* [Directions]
Each line of the material below that holds the word "checkbox" needs to be copied.

* [Dataset]
==*==
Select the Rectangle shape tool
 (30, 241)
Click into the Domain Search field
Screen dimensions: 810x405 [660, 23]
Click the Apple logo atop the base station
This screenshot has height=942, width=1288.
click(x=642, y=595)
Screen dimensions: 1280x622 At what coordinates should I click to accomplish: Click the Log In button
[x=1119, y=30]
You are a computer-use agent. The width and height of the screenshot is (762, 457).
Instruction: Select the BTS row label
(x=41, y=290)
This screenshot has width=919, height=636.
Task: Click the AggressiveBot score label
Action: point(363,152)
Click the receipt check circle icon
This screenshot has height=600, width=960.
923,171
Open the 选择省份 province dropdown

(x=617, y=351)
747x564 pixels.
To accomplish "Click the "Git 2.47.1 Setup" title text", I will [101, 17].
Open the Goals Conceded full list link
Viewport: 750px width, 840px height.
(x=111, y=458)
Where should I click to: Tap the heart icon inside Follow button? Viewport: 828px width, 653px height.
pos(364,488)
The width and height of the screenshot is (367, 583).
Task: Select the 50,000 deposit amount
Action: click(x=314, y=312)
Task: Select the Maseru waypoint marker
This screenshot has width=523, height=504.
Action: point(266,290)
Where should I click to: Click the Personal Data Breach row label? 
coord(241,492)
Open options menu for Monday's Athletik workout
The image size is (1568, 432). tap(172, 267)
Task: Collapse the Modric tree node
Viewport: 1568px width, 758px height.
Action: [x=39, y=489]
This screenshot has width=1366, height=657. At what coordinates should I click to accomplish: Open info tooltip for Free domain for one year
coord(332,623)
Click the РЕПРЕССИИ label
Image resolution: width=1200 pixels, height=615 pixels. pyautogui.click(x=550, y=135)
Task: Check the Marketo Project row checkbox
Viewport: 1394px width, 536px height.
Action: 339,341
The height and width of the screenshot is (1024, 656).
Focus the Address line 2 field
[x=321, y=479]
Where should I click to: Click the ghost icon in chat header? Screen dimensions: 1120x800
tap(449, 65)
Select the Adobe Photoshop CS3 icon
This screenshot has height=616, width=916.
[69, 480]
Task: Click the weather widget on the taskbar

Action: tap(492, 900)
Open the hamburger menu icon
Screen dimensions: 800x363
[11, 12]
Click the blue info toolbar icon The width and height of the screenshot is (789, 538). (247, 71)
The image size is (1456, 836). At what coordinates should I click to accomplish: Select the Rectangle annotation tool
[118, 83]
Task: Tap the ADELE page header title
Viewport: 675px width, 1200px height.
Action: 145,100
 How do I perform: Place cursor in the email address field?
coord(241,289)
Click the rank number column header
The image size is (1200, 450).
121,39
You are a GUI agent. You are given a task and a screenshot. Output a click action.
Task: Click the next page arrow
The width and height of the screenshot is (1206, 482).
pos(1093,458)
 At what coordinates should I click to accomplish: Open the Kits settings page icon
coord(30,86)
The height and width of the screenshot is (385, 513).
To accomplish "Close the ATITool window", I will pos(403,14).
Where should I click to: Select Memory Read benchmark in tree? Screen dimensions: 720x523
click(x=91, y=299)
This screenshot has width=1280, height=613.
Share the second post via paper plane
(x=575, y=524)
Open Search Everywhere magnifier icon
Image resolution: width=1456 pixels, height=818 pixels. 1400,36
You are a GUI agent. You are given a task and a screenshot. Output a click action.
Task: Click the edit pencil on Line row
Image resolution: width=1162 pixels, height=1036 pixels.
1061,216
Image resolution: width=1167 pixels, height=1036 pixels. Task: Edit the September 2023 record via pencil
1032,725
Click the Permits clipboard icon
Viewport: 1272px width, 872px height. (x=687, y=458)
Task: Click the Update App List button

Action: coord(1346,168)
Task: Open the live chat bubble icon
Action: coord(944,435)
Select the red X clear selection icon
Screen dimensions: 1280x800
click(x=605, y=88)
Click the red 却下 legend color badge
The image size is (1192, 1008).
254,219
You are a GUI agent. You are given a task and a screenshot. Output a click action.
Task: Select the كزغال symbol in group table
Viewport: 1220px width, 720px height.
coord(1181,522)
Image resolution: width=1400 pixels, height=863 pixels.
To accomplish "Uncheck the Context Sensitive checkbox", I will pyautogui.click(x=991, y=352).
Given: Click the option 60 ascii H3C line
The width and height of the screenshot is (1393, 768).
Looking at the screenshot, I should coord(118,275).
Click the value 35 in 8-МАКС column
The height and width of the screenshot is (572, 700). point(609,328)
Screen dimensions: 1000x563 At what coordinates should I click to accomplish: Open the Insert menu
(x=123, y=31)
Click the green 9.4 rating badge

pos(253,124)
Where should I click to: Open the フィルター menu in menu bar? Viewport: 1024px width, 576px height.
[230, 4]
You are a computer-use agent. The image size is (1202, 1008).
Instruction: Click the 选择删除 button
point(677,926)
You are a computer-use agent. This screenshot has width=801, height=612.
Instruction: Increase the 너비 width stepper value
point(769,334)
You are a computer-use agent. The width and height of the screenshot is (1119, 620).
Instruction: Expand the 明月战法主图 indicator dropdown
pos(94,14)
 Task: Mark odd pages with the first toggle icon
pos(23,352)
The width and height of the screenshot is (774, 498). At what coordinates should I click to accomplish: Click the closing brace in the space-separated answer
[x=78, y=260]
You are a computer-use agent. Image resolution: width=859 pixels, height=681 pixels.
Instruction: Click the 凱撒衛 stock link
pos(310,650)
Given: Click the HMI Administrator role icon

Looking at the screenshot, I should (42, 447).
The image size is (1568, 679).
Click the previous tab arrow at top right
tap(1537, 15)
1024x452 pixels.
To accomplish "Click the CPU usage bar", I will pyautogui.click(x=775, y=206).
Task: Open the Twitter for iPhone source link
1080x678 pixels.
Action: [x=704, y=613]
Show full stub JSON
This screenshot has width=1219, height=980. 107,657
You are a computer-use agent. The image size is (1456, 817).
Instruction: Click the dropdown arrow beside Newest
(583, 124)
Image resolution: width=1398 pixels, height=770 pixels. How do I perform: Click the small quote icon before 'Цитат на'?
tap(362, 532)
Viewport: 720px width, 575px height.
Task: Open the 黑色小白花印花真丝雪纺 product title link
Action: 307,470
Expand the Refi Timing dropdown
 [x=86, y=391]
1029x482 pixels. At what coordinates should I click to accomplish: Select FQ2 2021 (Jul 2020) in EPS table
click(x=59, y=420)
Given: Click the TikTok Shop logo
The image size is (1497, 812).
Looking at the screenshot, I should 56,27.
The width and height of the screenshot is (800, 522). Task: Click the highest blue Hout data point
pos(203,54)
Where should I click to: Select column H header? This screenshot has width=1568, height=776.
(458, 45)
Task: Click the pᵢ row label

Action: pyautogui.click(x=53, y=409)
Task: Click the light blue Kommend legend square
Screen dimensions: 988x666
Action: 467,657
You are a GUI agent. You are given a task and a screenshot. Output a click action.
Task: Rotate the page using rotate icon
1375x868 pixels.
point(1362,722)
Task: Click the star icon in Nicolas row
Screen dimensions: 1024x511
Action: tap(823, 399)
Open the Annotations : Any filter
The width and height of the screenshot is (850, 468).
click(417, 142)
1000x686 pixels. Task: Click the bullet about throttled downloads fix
==*==
* [Result for this task]
Task: Check the Marketo Project row checkbox
To accomplish "Uncheck the Context Sensitive checkbox", I will pyautogui.click(x=991, y=352).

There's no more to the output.